> [GIVEN REQUEST A] In the records, rewrite the lines starting with the line with "Click the Installation Progress step" and going on through the line with "tap(223, 12)", swapping "Click" for "Select" and leaving everything else as it is. Omit the pictures from your answer.
::: SUPPLIED PASSAGE :::
These are the key concepts you need to understand to accurately answer the question.

Understanding Like Terms
When dealing with expressions in algebra, it's important to recognize *like terms*. Like terms are terms that have the same variables raised to the same power. In the context of radicals, like terms have the same radical part. Let's take a closer look at an example:
  • In the expression \(8\sqrt{17} - 5\sqrt{19} - 6\sqrt{17} + 4\sqrt{19}\), the terms \(8\sqrt{17}\) and \(-6\sqrt{17}\) are like terms because they both involve \(\sqrt{17}\).
  • Similarly, \(-5\sqrt{19}\) and \(4\sqrt{19}\) are like terms because they both involve \(\sqrt{19}\).
Like terms can be easily added or subtracted because they share the same base element, like the radical here, allowing us to combine their coefficients. Recognizing and combining like terms accurately is crucial to simplifying expressions.
::: DATASET ROWS :::
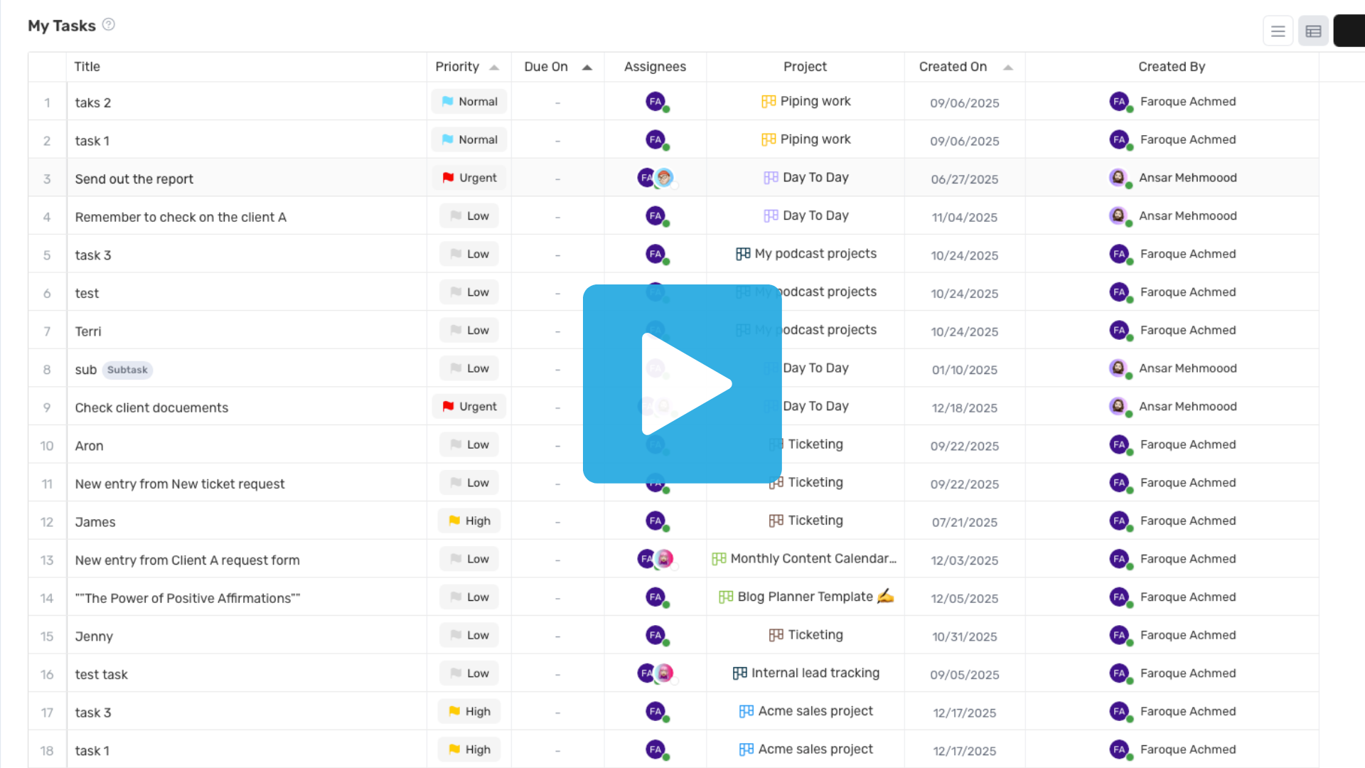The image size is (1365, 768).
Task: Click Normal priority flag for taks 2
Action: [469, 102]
:::
::: DATASET ROWS :::
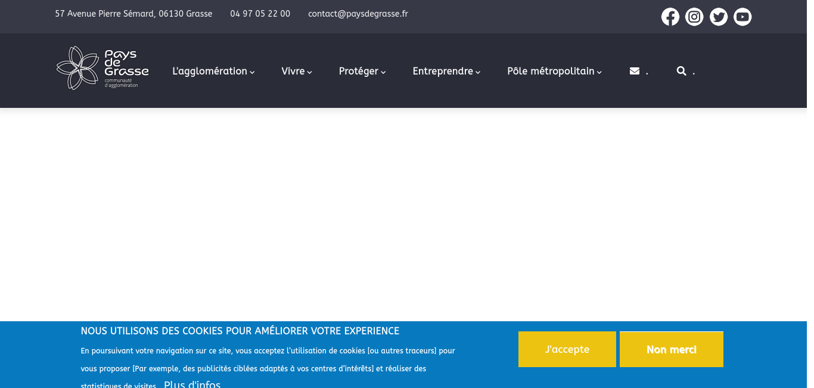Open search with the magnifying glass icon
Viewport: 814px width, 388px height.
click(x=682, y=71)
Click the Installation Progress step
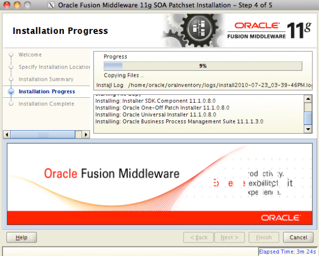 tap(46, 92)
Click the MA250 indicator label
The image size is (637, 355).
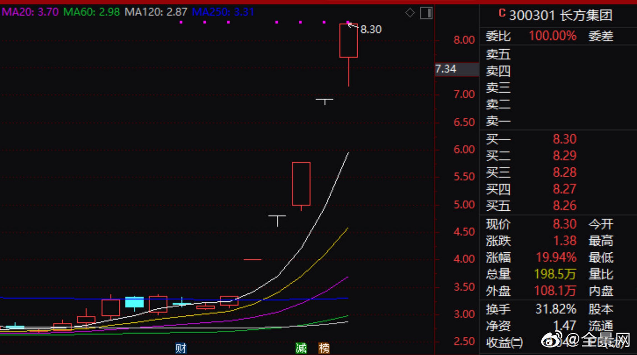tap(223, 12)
:::
> [GIVEN REQUEST B] Write what comes next in the explanation of like terms, picking up after its last sentence.

> [EXPECTED ANSWER A]
Select the Installation Progress step
 tap(46, 92)
Select the MA250 indicator label
The image size is (637, 355).
tap(223, 12)

> [EXPECTED ANSWER B]
Simplifying Expressions
Simplifying expressions involves reducing them to their simplest form. This process makes calculations easier and expressions more manageable. When dealing with like terms, you simplify by:
  • Identifying like terms. This includes terms with the same radical or the same variable.
  • Combining these terms by adding or subtracting their coefficients.
In our example, we started by simplifying \(8\sqrt{17} - 6\sqrt{17}\). Since these are like terms, you can combine them by subtracting their coefficients:
  • \(8 - 6 = 2\), leading to the simplified term \(2\sqrt{17}\).
Similarly, with \(-5\sqrt{19} + 4\sqrt{19}\):
  • \(-5 + 4 = -1\), simplifying to \(-1\sqrt{19}\) or \(-\sqrt{19}\).
Properly simplifying expressions by combining like terms ensures that you arrive at the most straightforward result.
Radicals Explained
Radicals are symbols used to denote root values, commonly the square root, \(\sqrt{}\). They are crucial in algebra and various mathematical applications. A radical expression contains a radical symbol with a number or expression beneath it, for example, \(\sqrt{17}\).
  • The number beneath the radical sign is called the radicand. In \(\sqrt{17}\), 17 is the radicand.
  • Combining radicals only works when the radicands are the same, just like with like terms.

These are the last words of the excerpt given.